As social media and mobile technology evolve, so will collective action. New models are sure to emerge. Advocates of distributed autonomous organizations argue that blockchain-based decision-making can replace hierarchical institutions. Perhaps they are right. But technical innovation alone will not be enough to mediate human connection across space. Even as we explore new, technology-based models of governance and action, we will need to maintain connection with the physical places we call home.

Scale and the Social Innovation Ecosystem

Our ecosystem can’t decide if it prefers the big or the small. We honor those who work close to communities because their efforts are not bogged down by bureaucracy or trapped in the callous logic of the immense. At the same time, we know that large-scale problems need large-scale solutions. How might the social innovation ecosystem think about scale in an intertwined moment such as this? One way is to examine how we address question of size distribution, recombination, and cross-sector collaboration. Let us ask the hard question: Together, are we greater than the sum of our parts?

Size distribution. Different subgroups within our ecosystem have different distributions of organizations by size. The gun rights movement in the United States is dominated by a single large organization, the National Rifle Association of America. In contrast, the environmental movement has no single dominant player. A few large players—The Nature Conservancy, Natural Resources Defense Council, Environmental Defense Fund, and Sierra Club—play an outsize role, but tens of thousands of small and medium-sized organizations are core to the identity of the moment.

Would the environmental movement be more powerful if its largest organizations came together? There is no way to tell for sure. What we can know is that the distribution of size matters to the functioning of any ecosystem (real or metaphorical). The size distribution of the social innovation ecosystem is not inevitable; it reflects choices we make about our own organizations.

Recombination. The social sector does not have fluidity among its institutional structures. Mergers and acquisitions are strikingly rare.

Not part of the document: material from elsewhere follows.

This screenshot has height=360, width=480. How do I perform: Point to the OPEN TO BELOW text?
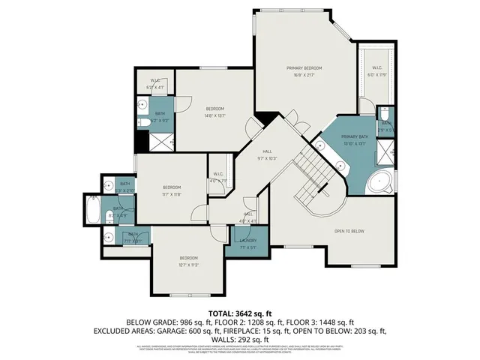tap(350, 231)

Even more rare is something that is common in the business world, a “roll up,” where more than two organizations are brought together and reconstituted as something larger. New structures can also emerge by breaking up organizations, spinning out parts that can be more effective on their own.

We do not need a platoon of corporate raiders forcibly smooshing organizations together or tearing them apart. However, we can shift toward an openness to recombination and reconstitution. There are few legal barriers to doing so. Ultimately, our ability to combine and recombine comes down to governance and ego.

Cross-sector collaboration. Questions of scale quickly become questions of sector. The nonprofit sector may have grown to a trillion-dollar scale, but it remains far smaller than the government or business sectors. Innovations developed in nonprofits often (though not always) need a market-based solution or government investment to grow.

Work across sectors can be messy and difficult. But we have no choice. And we can draw on cases where it has worked. Consider an example from the world of volunteering: A nonprofit platform (VolunteerMatch) draws from government data (IRS Forms 990) to power corporate volunteer programs. Scale comes when we leverage unique capabilities across individuals, organizations, and sectors. It requires creativity about governance, business models, and power dynamics. But it is possible.

These structural dimensions of time, space, and scale may seem abstract. But they reflect concrete choices we have made to deploy our resources for good. As we confront bigger problems—and have less time to deal with them—we need to take our collective structure seriously. Can we shift the framing question from “What is best for our organization?” to “What is best for our mission?” Let’s get beyond our usual focus on our own self-interest and restructure our ecosystem for the greater good and the challenges yet to come.